For those of you not wasting you time in the murky UFO subculture (lucky bastards) the Wilson memo is considered by some activists –especially the younger members in the field– to be convincing evidence of ultra-secret programs within the government with zero oversight seeking to harness the secrets of recovered UFO technology. Many pundits have already criticized Gallagher for giving unwarranted importance to such an improbable piece of UFO lore –after all, if the Wilson memo is true and Bob Lazar is also telling the truth, then Elizondo and all of his successors were just wasting their time and the answer to the UFO mystery has already been found.

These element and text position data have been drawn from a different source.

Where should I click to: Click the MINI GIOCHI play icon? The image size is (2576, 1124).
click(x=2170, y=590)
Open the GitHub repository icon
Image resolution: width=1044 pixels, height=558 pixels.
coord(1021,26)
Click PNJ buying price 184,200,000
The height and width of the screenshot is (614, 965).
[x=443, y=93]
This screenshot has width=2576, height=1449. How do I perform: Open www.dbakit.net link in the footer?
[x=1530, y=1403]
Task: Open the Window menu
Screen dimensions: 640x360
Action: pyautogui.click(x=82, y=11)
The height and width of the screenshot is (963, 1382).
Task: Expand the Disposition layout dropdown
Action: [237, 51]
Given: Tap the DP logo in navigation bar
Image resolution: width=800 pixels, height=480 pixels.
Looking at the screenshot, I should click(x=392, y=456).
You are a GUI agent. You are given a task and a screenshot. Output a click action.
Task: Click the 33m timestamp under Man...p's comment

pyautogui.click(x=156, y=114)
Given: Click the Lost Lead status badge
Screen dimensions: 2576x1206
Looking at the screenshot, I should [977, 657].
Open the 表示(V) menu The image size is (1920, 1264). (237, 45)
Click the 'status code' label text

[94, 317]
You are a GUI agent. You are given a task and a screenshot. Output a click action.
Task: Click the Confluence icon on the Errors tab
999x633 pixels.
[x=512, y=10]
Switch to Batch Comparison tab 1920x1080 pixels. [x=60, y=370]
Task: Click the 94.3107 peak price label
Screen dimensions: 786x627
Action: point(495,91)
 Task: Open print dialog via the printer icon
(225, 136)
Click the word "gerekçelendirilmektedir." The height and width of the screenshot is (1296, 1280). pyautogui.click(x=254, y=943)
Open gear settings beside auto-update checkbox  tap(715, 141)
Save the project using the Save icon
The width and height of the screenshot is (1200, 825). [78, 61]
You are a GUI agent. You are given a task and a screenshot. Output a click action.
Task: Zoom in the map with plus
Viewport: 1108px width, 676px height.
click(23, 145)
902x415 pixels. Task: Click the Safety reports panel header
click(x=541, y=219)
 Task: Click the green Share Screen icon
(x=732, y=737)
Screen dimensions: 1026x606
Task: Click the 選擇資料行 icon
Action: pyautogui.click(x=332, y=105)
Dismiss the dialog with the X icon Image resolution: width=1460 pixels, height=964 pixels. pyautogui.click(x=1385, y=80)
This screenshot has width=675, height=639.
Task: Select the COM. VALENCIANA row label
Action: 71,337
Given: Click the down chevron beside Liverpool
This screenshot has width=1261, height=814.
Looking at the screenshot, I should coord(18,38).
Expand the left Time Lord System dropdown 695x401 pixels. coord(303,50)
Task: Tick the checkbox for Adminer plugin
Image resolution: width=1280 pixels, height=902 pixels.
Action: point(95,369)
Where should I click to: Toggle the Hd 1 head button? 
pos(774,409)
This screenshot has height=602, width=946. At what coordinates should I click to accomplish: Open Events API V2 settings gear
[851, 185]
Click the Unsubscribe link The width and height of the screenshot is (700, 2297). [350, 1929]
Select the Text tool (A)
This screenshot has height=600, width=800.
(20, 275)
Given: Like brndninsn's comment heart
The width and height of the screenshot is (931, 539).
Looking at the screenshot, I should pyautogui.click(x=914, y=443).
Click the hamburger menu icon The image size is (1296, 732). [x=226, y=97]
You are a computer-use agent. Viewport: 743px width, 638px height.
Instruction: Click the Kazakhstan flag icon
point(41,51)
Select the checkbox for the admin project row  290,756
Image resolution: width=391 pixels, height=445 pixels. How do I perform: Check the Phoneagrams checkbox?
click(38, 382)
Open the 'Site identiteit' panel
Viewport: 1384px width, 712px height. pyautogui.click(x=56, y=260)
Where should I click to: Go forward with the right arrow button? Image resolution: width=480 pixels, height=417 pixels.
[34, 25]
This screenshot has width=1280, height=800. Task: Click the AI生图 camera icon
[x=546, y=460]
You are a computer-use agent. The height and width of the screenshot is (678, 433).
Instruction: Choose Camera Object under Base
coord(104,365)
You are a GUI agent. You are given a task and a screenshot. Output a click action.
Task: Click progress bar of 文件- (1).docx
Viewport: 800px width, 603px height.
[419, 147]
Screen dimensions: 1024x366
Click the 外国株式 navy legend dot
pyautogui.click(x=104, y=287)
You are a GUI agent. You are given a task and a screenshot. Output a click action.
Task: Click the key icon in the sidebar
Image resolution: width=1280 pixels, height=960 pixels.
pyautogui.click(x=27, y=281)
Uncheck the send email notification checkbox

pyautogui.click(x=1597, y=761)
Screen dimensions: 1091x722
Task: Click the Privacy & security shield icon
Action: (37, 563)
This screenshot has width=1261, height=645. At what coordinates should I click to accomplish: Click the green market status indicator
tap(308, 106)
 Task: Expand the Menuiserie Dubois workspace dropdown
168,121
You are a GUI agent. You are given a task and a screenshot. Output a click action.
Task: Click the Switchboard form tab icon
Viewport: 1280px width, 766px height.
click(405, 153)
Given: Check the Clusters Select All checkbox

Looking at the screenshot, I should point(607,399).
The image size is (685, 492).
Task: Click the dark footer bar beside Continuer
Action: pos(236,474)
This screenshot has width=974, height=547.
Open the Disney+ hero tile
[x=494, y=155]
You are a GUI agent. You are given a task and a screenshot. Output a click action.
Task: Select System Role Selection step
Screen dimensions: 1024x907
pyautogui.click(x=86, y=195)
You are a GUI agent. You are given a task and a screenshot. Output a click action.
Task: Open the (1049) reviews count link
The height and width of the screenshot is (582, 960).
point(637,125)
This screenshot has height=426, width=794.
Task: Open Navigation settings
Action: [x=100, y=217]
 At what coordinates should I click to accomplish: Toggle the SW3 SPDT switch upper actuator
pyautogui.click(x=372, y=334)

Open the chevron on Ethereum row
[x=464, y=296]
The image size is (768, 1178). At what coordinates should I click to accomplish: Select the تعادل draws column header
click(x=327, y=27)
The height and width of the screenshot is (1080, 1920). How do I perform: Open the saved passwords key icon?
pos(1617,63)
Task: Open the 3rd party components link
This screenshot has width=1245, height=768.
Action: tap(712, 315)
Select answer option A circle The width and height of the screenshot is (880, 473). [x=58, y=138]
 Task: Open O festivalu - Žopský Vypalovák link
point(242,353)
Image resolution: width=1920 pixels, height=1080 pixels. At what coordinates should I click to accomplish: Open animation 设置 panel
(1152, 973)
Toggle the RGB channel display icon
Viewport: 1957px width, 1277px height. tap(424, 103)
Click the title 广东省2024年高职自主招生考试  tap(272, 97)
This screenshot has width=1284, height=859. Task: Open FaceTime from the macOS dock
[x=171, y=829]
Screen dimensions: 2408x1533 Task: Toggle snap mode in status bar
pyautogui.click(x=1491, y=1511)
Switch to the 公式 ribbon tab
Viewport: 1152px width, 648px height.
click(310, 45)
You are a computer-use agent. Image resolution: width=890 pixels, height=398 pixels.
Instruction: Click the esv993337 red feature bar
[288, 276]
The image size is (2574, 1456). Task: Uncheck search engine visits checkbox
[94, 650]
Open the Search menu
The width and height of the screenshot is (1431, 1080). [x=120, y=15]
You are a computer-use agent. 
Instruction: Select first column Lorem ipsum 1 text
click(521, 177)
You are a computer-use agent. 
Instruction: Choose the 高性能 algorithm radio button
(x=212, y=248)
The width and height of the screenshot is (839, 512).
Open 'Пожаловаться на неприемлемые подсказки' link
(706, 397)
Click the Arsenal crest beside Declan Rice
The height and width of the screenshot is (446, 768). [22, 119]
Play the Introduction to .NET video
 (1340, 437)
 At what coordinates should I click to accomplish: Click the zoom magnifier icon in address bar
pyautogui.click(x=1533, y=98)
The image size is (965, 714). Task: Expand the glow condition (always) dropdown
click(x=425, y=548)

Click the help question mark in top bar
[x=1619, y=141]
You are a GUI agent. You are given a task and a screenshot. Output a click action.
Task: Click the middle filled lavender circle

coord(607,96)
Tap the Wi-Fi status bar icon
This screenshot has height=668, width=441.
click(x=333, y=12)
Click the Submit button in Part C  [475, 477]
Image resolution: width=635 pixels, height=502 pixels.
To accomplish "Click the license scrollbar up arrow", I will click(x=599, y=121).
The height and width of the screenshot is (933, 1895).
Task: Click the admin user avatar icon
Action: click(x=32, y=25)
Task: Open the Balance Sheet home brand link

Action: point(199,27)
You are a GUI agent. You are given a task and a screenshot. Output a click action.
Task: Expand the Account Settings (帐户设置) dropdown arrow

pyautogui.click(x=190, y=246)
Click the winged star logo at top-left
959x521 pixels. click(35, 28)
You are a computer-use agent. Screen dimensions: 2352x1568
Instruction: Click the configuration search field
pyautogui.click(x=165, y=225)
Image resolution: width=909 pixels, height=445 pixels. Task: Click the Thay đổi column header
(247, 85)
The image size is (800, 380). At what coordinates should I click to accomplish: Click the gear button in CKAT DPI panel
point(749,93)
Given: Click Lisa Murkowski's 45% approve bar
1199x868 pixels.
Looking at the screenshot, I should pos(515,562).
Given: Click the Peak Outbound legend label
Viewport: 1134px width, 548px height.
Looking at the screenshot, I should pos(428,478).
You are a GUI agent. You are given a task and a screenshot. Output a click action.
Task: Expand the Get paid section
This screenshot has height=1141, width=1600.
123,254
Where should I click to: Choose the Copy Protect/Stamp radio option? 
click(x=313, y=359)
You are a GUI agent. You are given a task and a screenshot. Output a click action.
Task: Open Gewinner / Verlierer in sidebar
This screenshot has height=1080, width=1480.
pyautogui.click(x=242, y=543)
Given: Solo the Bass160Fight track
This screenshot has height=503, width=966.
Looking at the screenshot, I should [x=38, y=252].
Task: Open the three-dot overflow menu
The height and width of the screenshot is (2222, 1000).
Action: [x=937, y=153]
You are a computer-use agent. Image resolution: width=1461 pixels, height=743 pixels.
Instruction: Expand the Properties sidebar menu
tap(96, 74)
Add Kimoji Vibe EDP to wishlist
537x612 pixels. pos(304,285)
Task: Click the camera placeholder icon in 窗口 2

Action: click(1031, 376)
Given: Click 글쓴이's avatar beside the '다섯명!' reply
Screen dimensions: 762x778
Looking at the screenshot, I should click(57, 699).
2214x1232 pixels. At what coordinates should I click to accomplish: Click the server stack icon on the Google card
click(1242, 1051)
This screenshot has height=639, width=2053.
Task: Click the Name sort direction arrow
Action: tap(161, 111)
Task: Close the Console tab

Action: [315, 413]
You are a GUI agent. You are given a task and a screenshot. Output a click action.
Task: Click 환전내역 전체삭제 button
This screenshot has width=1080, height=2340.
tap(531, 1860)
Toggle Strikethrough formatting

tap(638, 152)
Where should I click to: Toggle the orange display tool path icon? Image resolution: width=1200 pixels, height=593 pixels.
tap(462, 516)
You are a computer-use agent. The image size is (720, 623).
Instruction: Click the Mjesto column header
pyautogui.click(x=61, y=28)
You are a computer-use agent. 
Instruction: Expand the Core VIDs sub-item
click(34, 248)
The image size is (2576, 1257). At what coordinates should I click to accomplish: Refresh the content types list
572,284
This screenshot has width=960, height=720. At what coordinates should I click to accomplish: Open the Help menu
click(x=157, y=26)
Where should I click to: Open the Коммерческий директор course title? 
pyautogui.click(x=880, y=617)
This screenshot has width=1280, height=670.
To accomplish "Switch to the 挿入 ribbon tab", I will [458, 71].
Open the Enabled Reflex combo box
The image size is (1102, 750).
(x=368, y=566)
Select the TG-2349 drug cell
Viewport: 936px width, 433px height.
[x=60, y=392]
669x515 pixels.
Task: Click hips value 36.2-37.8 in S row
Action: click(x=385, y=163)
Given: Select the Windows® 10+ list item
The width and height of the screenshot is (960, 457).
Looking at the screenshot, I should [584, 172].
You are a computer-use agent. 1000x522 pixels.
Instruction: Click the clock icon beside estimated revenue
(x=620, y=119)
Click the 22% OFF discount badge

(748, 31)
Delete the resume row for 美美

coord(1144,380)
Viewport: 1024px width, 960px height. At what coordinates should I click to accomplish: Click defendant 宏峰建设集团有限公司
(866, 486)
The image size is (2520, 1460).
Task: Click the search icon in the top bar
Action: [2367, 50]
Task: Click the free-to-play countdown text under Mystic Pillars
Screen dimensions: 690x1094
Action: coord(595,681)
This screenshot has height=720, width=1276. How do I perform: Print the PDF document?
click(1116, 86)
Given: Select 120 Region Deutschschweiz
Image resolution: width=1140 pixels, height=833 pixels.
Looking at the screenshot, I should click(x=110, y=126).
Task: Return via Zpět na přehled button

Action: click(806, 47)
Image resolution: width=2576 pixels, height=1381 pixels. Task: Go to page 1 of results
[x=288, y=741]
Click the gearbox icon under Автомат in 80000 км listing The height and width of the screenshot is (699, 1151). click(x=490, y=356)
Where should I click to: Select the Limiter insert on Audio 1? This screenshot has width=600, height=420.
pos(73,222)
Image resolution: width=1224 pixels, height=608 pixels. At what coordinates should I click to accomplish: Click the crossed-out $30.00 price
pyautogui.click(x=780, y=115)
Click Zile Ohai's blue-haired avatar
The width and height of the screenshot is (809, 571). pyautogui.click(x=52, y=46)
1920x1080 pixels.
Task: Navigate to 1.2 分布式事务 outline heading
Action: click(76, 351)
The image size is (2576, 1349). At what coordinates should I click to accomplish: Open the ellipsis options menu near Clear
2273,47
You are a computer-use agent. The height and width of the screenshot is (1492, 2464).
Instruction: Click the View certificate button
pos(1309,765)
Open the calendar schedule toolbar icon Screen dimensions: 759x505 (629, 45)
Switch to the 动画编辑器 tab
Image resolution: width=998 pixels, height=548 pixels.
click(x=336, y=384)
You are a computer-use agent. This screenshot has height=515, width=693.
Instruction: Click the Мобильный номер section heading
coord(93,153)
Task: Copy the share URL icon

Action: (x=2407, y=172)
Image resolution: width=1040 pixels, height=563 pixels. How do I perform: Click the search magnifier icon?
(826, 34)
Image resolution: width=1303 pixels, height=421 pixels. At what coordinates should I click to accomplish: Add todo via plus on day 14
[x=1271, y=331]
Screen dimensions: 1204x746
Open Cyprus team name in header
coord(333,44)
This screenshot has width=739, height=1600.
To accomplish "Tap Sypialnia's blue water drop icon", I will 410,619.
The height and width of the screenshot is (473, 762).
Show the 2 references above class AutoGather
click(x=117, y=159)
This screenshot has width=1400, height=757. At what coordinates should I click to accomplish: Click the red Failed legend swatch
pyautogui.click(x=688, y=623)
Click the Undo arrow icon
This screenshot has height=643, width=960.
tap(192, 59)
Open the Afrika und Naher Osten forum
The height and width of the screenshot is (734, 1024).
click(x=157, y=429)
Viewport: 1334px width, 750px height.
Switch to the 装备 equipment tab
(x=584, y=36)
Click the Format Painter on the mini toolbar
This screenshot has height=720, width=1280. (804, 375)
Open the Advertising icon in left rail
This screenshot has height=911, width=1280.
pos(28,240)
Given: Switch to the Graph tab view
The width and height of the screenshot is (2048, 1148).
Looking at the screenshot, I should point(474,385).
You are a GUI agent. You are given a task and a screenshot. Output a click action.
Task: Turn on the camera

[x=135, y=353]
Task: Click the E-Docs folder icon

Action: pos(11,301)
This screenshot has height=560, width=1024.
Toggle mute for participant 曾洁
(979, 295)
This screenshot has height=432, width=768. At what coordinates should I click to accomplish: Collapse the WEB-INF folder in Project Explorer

Why keep analyzing blurry videos when you have a bunch of crashed saucers stored in Area 51, yo?– but on the other hand perhaps it is high time the people running the US government turned around and recognized how the rampant lack of oversight in special access programs (SAPs) is one of the reasons why conspiracies like these gain such a strong acceptance among the public.

The fact a large number of US citizens actively believe their own President (the person freely elected by the people to run the country) would NOT be necessarily briefed on whatever secrets the military-industrial complex may or may not have on UFOs, is in many ways a bigger societal problem than the supposed UFO cover-up itself. Perhaps Gallagher’s little stint might at least help kickstart a movement to correct that, even if the memo turns out to be bogus.

There is a lot more that could be said about these ‘historic’ hearings – for instance, why were Christopher Mellon or Elizondo, the two most visible leaders of the modern Disclosure movement, not even mentioned during the procedures? – but in the end I feel the most important thing which could be extracted from the exercise is how the public should stop looking for answers to the UFO question from the US government. Yes, they have more resources; but even those are limited and the ones in charge are not interested in losing their jobs and pensions by pursuing any possible obscure lead they might find on the pages of a civilian UFO journal. Their purpose is clear: to keep their citizens safe, and EVERYTHING else is secondary –that, mind you, doesn’t make them ‘the baddies.’ They’re just doing their job with what they’ve got.

As such, we should instead encourage that independent scientific organizations such as SCU, the Galileo Project or many others, gain as much access to the data guarded by AOIMSG as they can possibly get; already Moultrie showed a concern to ensure their info doesn’t become so wrapped up in red tape as to become inaccessible to people who might be in a better position to exploit it. Otherwise, those “unresolved cases” might linger in the ‘Other’ bin indefinitely… just like it happened to Blue Book.

Are there any private groups with privileged access to UFO information (even possible recovered materials) that remain impervious to US Congressional oversight? Maybe, but who the hell cares?? The US government doesn’t have a complete dominion on the atmosphere last time I checked.

And yes, there are many other things that have to be addressed aside from adding more cameras and sensors like Avi Loeb wants. A new scientific revolution needs to happen before we can begin to ask better questions –and it is already happening, if you know where to look.

A careful study of history shows that most of the time once the cultural breakthrough happens, political oversight slowly drags on trying to catch up with the new paradigm. Why do we think UFOs would be any different?